Molly lived for several years in Derby, before moving back to Launceston. Molly became a foster carer for children who were wards of the State. In addition, Molly worked informally within the Aboriginal community, fostering so many children that she lost count and supporting Aboriginal people who moved from Cape Barren Island to mainland Tasmania.
Molly was a founding member and a former Chairperson for six years of the Tasmanian Aboriginal Education Council, which developed programs and pathways for Aboriginal children and played a key role in developing Aboriginal education policy. She was also on the National Aboriginal Education Council for six years. Molly established the Tasmanian Aboriginal Child Care Association in 1983. She was the coordinator of the child care centre during its first two years, often putting her pay back in to the centre to meet the running costs. She also enjoyed two years on the women’s committee of the RSL.

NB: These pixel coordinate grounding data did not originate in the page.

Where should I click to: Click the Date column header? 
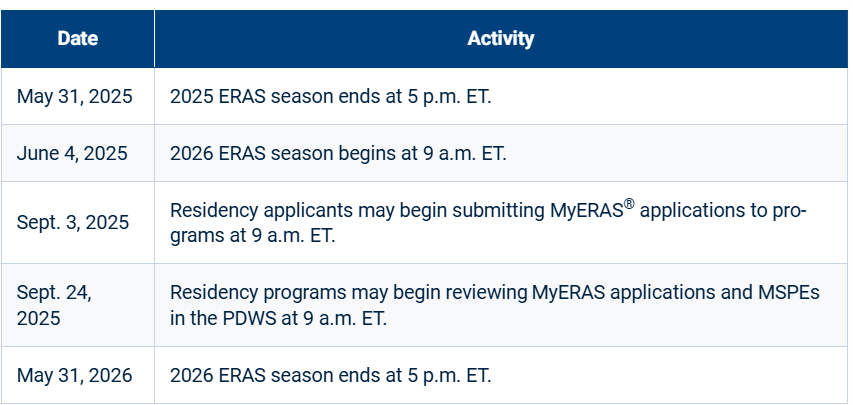pyautogui.click(x=77, y=39)
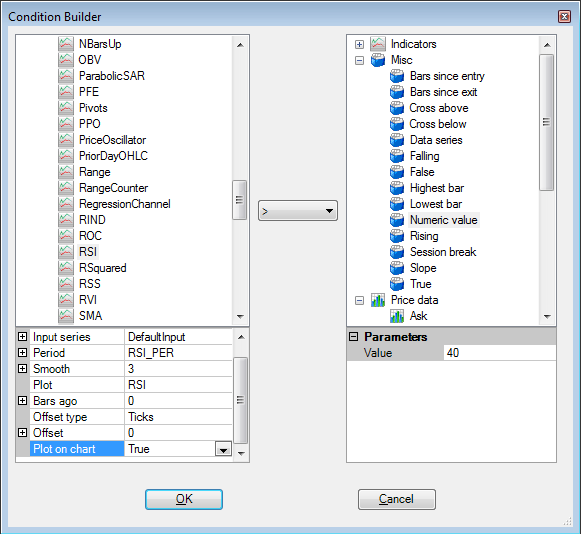Select the PriorDayOHLC list entry
Image resolution: width=581 pixels, height=534 pixels.
(x=113, y=156)

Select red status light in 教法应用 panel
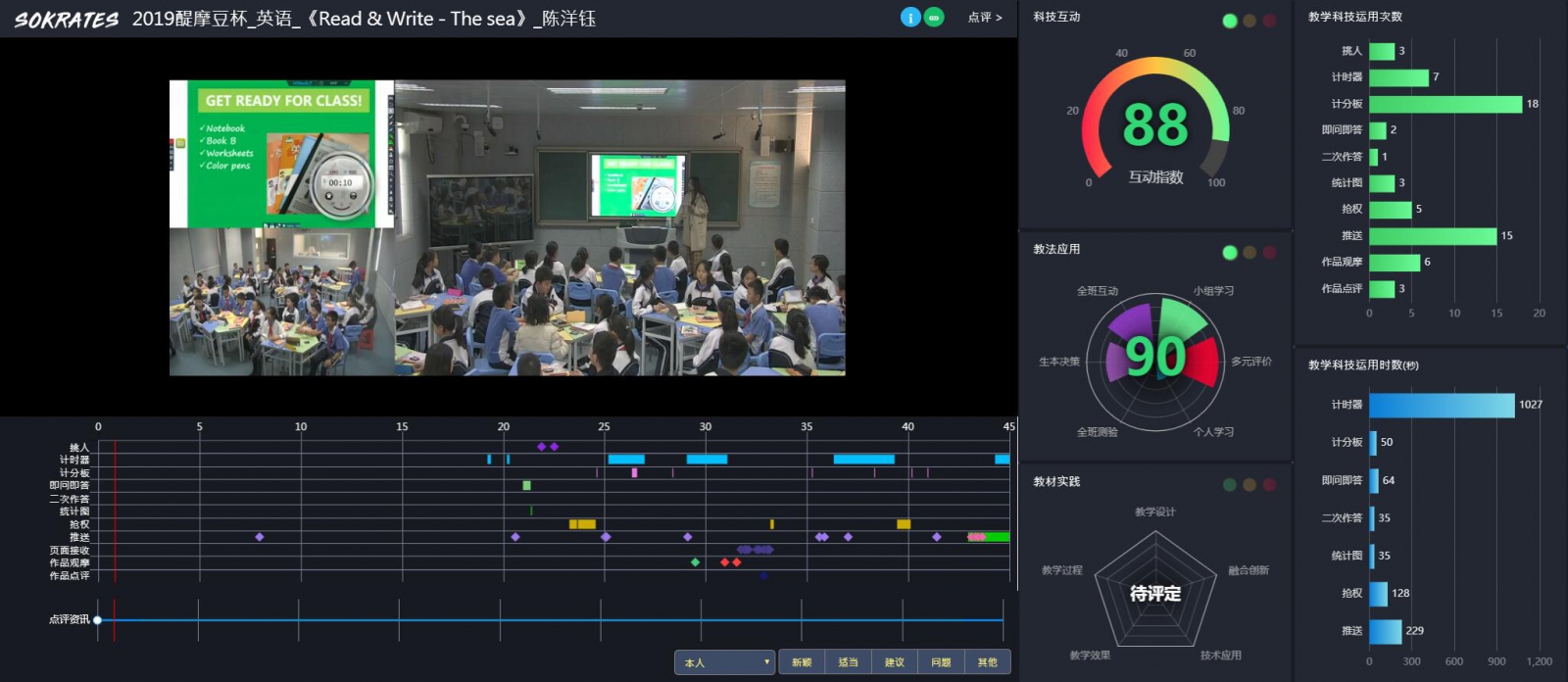1269,253
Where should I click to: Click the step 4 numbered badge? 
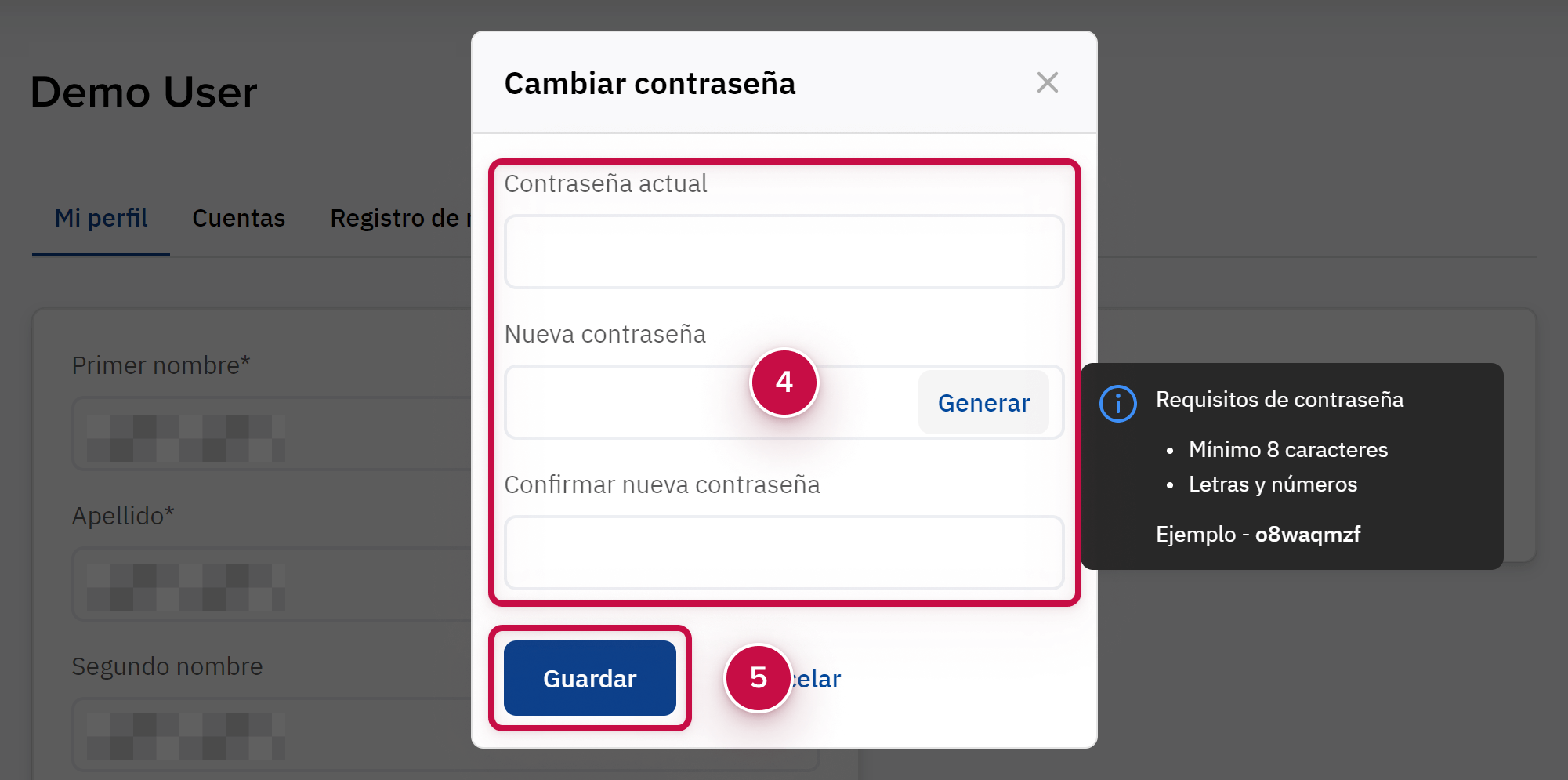(784, 383)
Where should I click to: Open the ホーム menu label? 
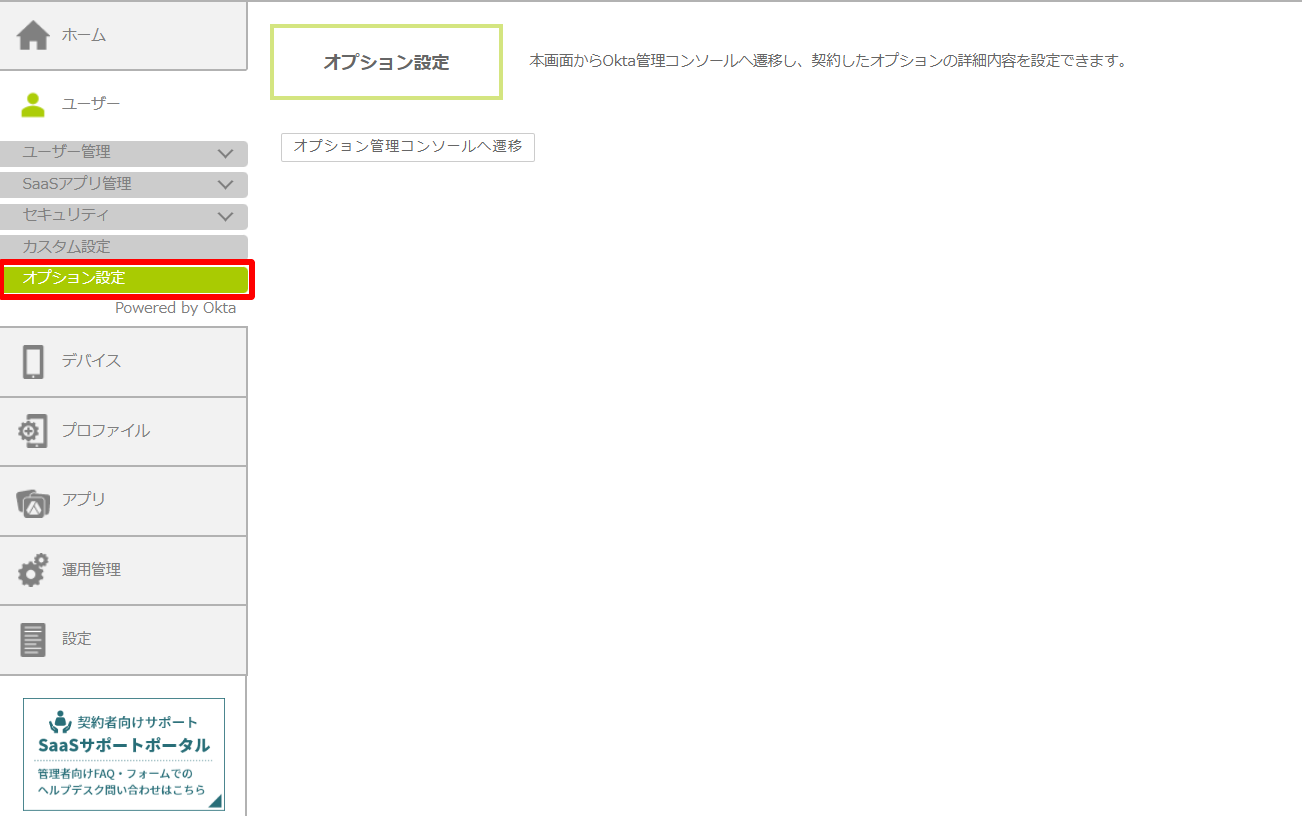(84, 35)
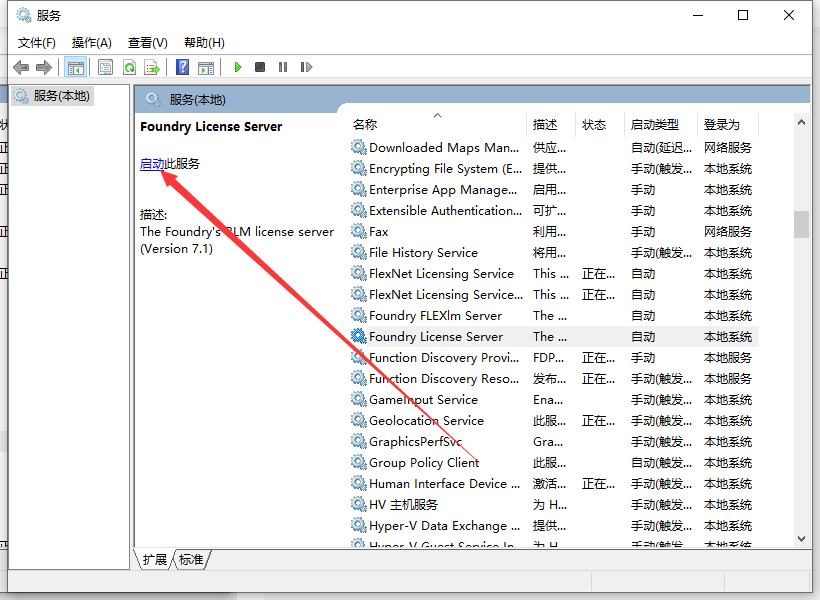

Molly returned to Cape Barren Island for the first time in 1988. She made another visit in 1998 as the Elder-in-Residence. She published a book about her early life on Cape Barren Island, My Past – Their Future: Stories from Cape Barren Island, which outlines the impact of 1939 Tindale scientific study on the close-knit community. In 2000, Molly received an Honorary Doctorate of Letters from the University of Tasmania. In 2002, she was made a Member of the Order of Australia for her service to the Aboriginal community.